Charles Lenox Remond (1810-1878), was one of the earliest black abolitionist speakers. Born in Salem, Massachusetts to free black parents, John and Nancy Remond, Charles became an agent of the Massachusetts Anti-Slavery Society in 1838 and traveled with William Lloyd Garrison to the World Anti-Slavery Convention in London. Instead of returning immediately to the United States, Remond lectured in England, Scotland and Ireland on slavery and abolition. By the time of the Civil War Remond recruited officers for the all-black 54th Massachusetts Infantry and later worked as a clerk in the Boston Customs House. In the speech below before the British and Foreign Anti-Slavery Society in London in July, 1841, Remond describes the need for cooperation between the British and American anti-slavery movements.

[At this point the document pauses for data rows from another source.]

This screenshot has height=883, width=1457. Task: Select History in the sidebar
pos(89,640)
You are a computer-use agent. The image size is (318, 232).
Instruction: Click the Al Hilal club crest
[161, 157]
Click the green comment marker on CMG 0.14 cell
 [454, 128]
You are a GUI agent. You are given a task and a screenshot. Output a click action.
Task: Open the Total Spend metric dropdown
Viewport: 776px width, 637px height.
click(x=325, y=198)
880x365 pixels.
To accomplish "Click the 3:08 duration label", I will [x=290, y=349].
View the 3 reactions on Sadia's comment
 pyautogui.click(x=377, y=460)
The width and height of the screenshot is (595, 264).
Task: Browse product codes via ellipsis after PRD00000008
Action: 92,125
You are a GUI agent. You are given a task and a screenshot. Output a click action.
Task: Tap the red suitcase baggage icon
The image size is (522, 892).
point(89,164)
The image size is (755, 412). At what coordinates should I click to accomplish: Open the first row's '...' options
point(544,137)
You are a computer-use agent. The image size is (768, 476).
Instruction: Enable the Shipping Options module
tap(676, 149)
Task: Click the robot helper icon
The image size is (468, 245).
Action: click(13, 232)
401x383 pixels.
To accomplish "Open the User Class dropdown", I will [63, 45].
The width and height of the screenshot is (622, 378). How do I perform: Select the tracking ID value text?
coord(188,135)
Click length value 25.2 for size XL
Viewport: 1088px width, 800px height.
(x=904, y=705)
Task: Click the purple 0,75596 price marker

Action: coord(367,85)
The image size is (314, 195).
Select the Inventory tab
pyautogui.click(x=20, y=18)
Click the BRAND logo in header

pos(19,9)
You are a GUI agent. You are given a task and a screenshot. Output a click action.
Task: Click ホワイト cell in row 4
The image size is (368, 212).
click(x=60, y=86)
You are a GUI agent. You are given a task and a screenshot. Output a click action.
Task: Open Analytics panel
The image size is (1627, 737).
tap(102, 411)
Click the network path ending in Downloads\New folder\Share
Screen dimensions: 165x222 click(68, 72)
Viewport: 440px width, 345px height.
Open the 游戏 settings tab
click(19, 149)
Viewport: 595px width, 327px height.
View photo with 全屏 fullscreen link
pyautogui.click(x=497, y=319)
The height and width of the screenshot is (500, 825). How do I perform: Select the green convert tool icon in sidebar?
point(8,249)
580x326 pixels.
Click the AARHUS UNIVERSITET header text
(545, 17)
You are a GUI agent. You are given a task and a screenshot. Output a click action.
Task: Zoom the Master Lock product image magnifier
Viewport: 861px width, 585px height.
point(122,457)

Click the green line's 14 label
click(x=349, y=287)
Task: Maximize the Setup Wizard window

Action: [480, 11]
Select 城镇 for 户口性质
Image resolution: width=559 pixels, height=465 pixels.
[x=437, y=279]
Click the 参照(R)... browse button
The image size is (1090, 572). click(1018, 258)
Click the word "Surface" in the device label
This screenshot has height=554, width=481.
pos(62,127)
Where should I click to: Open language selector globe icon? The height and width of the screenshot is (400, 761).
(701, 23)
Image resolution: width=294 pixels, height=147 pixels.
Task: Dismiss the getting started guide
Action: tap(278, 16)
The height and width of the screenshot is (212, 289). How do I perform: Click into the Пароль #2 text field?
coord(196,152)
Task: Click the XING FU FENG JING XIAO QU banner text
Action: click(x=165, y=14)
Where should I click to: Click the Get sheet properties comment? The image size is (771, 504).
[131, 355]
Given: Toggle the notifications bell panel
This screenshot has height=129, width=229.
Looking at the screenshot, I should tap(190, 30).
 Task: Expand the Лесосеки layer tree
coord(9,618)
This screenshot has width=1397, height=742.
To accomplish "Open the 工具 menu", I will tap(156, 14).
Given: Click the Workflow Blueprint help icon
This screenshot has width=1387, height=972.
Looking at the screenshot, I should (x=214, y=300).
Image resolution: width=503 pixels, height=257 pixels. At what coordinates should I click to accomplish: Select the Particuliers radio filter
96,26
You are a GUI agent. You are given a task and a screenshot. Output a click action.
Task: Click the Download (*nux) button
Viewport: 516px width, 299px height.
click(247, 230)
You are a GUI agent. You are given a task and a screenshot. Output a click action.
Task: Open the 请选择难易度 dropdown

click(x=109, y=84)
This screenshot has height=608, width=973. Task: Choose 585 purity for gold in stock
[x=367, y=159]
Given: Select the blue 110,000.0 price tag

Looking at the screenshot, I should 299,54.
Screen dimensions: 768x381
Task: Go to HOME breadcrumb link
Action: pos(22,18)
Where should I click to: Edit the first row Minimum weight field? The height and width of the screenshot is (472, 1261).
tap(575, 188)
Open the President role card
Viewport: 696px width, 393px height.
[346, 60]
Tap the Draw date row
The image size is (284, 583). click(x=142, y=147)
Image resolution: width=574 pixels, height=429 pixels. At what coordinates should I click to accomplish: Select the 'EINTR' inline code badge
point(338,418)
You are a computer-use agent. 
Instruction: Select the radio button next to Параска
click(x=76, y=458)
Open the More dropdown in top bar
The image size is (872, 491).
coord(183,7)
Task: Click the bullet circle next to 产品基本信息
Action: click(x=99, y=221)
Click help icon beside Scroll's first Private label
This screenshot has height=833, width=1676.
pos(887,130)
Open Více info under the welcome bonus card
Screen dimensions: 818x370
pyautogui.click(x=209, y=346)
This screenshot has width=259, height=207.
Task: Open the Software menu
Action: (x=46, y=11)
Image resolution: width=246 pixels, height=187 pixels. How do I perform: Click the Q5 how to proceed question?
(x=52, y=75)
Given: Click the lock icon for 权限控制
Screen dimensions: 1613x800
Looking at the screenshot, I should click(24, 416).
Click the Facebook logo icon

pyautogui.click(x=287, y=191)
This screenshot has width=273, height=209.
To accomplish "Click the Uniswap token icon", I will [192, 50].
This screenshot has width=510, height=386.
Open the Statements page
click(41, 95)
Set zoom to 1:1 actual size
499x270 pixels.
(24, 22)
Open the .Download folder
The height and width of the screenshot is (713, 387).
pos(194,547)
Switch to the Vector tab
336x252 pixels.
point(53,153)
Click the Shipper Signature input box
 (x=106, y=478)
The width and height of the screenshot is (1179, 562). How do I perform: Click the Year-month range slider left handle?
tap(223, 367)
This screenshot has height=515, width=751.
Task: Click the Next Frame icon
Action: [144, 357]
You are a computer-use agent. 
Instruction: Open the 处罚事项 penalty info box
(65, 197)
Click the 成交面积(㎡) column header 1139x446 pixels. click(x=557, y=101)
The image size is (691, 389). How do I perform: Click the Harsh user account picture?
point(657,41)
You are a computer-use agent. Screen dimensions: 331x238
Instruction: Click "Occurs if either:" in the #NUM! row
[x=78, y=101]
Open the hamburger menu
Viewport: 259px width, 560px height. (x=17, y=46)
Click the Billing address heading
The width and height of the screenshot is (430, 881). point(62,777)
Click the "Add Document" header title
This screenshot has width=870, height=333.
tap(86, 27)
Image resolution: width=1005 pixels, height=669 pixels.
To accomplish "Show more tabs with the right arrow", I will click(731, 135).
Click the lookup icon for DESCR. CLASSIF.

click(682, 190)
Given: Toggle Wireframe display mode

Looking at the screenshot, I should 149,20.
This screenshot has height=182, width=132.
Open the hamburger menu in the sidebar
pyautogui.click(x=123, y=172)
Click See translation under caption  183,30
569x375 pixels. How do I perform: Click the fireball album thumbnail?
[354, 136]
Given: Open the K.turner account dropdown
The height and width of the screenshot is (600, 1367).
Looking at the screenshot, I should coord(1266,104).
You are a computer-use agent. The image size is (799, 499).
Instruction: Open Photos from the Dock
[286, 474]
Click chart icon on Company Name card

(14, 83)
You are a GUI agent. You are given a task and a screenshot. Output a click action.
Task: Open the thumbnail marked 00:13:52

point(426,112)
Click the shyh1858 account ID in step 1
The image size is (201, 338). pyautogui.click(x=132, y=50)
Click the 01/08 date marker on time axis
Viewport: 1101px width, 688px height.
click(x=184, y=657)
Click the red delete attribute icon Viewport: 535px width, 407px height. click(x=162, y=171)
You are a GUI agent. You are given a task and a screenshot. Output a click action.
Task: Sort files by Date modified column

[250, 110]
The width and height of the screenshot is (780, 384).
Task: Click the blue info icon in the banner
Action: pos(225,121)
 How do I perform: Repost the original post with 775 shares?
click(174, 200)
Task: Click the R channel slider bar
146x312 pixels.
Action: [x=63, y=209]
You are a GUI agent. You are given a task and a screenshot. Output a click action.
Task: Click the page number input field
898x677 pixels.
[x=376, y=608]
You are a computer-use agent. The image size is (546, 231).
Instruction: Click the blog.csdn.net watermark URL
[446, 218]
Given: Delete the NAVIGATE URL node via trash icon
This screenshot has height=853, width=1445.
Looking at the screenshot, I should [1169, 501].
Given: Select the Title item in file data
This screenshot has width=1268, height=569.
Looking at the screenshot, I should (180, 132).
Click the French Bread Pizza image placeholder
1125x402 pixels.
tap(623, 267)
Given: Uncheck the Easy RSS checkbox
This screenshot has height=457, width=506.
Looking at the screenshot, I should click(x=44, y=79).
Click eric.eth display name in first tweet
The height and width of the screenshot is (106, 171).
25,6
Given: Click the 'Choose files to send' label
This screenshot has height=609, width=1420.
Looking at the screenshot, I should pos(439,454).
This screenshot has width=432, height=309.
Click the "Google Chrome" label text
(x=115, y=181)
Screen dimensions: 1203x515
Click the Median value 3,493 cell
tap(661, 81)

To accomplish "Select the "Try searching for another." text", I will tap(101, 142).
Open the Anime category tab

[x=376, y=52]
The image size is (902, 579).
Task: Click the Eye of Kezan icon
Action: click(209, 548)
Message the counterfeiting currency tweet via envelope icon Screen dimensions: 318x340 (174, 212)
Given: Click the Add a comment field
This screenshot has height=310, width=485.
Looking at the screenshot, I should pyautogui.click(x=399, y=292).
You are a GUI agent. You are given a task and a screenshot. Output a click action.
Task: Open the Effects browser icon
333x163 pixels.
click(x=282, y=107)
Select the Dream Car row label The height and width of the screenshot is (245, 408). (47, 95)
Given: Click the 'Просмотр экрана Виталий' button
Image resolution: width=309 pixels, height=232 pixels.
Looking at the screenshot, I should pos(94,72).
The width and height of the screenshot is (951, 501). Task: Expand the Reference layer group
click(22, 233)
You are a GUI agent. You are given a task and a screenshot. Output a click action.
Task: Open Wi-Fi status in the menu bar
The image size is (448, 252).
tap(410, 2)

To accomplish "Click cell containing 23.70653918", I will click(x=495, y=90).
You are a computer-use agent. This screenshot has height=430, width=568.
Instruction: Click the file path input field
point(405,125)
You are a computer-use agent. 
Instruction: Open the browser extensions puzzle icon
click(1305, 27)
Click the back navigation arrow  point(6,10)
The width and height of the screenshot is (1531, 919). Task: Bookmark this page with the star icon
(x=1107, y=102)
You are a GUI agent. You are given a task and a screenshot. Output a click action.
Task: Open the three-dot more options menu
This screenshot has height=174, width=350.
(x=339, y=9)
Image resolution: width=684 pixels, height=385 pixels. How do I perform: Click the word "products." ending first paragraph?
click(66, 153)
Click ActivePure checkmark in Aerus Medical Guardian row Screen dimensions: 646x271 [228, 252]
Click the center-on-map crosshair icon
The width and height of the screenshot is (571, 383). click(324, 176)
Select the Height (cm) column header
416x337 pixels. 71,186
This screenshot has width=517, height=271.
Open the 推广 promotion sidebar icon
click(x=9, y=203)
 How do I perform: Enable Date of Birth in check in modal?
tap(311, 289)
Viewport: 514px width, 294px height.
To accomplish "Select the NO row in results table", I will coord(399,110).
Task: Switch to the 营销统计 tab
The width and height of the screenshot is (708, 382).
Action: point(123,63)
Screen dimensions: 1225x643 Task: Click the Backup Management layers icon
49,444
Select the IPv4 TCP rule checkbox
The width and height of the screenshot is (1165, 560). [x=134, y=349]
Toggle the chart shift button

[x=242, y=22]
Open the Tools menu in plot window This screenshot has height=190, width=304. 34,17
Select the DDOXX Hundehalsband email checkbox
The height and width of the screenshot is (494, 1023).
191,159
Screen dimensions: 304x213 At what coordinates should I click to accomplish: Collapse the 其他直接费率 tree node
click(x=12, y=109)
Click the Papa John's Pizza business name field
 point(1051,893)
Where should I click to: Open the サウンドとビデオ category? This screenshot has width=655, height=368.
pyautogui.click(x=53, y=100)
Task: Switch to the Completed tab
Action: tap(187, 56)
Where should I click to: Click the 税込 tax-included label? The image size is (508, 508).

In the few remarks which I propose to offer on this occasion, I shall confine myself to the merits of the resolution. I approve of it throughout, and I hope you will do the same. The friends of the colored man in America have been wont to despond; for never, while Great Britain pursues the course she does at the present time, can they hope to carry their cause to a successful termination. It is in vain to attempt the annihilation of American slavery while that system receives the encouragement now afforded to it in this country. I know that the question is a difficult and troublesome one; but, inasmuch as the antislavery party of Great Britain have been the chosen instruments of the Almighty for carrying out the great doctrine of human rights, I hope they will continue to stimulate their friends in America. If ever there was a class of the fellow inhabitants of any portion of the civilized world which deserved the cooperation of philanthropic minds in this country, it is their fellow abolitionists, comparatively few in number, in the United States.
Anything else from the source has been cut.